• _Selected passage_
>>>

Twisted Tea/HEP Motorsports Suzuki’s Justin Bogle has had an eventful start to his season. He got a late start to his season, his third season on a Suzuki with three different teams, and didn’t qualify for the 450SX main event at the opener. Round two in Oakland he pulled off the track after a trying week with the death of his close friend Ryan Fedorow. This week he was disqualified from the race after running into Troy Lee Designs/Red Bull/GasGas Factory Racing’s Justin Barcia after he felt he was wronged by #51 early in the main and ended up on the ground. That’s DNQ-DNF and a DQ in case you’re scoring at home.
We caught up to Bogle on the PulpMX Show to get his side of the story from San Diego as well as his trying time to start the 2022 season.
Racer X Online: You are in the news. You got DQ’d this weekend. Take us through your thinking, what happened. And whether you think your penalty is fair or not.
Justin Bogle: We could talk about the thinking, or lack thereof, on maybe all parties involved because clearly there were some mistakes made. I’ll preface this whole thing with the fine was paid that night and the DQ was accepted. I feel like obviously I was wrong for what I did. As a man, I can accept the responsibility for my actions. I understand it. I respect the decision. It is what it is. You can’t do things like that, and I know that, I think. I got a pretty good start, finally. I didn’t get emotional and go out for blood or anything. I was having a good race. We were only a few laps into it, and I just wasn’t expecting it at all. I don’t even wear a watch, but I got my clock straight cleaned. I was a little bit wounded. I was sitting there for a minute. I got going. I was almost a lap down already. Did you watch it on TV? I just stalled it. [Laughs]
Did you get hurt at all? I saw you bent down, grabbing your hand or wrist. Or was that more collecting yourself? Did anything get hurt?
My knee got smashed pretty good in there. It was one of those things where I’m okay, I’m just sore. It was the initial stinger where I’m like, “Oh, shit. I really hope I didn’t just get hurt right there.” Honestly, I kind of got rattled a bit, too. I wasn’t expecting it. I kind of got a shoulder to the side of the head. I snapped my neck back. So, I was trying to gather myself, trying to decide if I’m hurt or not. I wanted to keep going. Even though it was bad, and I was so far back and got lapped however many times, I still wanted to just finish the damn race because I’ve been having such a bad season. I just needed to finish the race and get through it. So, obviously I had a momentarily lapse in judgement, some would say. It’s something I shouldn’t have done. Ran into the guy with the red plate. My night was ruined. I won’t say any names, but my DM’s were going, and my text messages. A lot of people just saying, “At least somebody finally did something about it.”
The thing about Justin Barcia is he’s not a bad guy. He’s not. It’s just really frustrating because I’ve been hurt a lot, and when it’s just really stupid things like that, there’s potential to get hurt in those situations. It’s frustrating because he didn’t have to do that. I’m realistic. I know that I’m not a contender right now. He would have got by me in a corner or two, max. Worst case scenario, he passes me in the whoops. Just really impatient and really a stupid move. I just kind of needed him to know that I wasn’t going to just let him push me around and just take the shit. In my experience with life, it’s a horrible idea to do that with somebody that doesn’t have anything to lose. You got to be smarter than that if you want to contend for a championship. Obviously on my end of things, I’m not contending for a championship. It’s been a while since I have. I just get sick of people doing things like that and it just being okay. Just be smarter than that, dude. We’re all out here risking our lives every single time we go out, and it’s dicey out there on a supercross track. There’s no reason for you to have to worry about people breaking your legs in corners. I’m fine with getting taken out. I’m fine with a little rough riding, but there’s a line. It’s just respect. Like I said, I got no hard feelings towards J-Bone [Jeremy Albrecht of the AMA], [AMA's Mike] Pelletier, “Tooley” [AMA's Tim McAdams], anyone I was in the meeting with. Honestly, not with Barcia even.

<<<

Write out the Bogle interview again, beginning at the words that have "Racer X Online: You" and stopping after "fair or not.", and swap "penalty" for "punishment". Rely only on the Bogle interview.

• _Recorded information_
>>>

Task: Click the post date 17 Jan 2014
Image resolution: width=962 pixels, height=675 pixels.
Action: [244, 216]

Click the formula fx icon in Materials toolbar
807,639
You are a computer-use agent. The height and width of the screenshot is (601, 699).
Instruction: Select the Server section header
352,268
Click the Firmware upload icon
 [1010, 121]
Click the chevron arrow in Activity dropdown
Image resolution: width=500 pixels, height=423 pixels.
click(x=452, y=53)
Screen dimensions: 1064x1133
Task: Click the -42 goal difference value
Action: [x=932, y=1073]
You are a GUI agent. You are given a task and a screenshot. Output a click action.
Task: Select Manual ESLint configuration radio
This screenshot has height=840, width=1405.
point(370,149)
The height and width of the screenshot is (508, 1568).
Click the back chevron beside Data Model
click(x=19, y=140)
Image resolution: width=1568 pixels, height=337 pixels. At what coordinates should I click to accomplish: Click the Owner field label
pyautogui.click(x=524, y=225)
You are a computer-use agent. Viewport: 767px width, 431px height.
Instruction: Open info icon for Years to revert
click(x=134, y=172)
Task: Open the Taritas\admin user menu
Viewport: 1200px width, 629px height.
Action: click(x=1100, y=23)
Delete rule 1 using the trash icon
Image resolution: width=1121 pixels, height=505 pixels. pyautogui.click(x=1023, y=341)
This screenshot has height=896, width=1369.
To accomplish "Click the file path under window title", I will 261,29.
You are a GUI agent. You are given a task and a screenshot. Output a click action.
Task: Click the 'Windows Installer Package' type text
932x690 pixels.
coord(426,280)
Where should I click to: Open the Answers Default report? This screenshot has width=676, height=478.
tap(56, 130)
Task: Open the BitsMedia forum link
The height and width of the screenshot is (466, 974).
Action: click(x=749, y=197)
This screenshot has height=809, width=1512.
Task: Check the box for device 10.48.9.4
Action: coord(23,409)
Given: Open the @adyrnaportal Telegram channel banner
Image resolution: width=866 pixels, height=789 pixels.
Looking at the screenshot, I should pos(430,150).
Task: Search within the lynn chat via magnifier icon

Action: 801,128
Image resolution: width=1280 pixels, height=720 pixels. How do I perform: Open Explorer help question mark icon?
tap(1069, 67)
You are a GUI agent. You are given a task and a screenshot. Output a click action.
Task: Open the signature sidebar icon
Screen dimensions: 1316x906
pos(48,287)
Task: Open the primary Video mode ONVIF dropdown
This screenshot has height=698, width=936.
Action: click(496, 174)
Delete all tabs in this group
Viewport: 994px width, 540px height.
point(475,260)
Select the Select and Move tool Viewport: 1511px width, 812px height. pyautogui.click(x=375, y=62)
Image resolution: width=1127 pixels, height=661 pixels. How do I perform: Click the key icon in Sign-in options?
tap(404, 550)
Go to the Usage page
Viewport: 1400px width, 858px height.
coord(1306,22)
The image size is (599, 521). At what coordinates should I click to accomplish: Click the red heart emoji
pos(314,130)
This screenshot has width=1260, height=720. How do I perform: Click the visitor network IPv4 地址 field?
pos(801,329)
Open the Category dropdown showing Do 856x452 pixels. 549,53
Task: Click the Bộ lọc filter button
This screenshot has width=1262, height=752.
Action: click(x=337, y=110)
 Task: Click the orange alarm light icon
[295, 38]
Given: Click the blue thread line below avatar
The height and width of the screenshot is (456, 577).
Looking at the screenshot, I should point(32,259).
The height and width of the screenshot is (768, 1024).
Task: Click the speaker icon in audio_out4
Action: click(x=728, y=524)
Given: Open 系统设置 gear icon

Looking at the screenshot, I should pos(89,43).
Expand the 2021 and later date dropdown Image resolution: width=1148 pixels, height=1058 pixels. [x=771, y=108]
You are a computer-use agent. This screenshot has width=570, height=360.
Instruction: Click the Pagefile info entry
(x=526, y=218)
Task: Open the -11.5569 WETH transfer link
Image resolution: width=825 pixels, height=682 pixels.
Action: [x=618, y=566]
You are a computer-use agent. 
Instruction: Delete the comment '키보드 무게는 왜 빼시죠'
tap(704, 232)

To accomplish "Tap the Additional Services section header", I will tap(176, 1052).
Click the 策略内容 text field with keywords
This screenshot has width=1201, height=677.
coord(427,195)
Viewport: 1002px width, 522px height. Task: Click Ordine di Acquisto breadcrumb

<<<

• _Task response_
Racer X Online: You are in the news. You got DQ’d this weekend. Take us through your thinking, what happened. And whether you think your punishment is fair or not.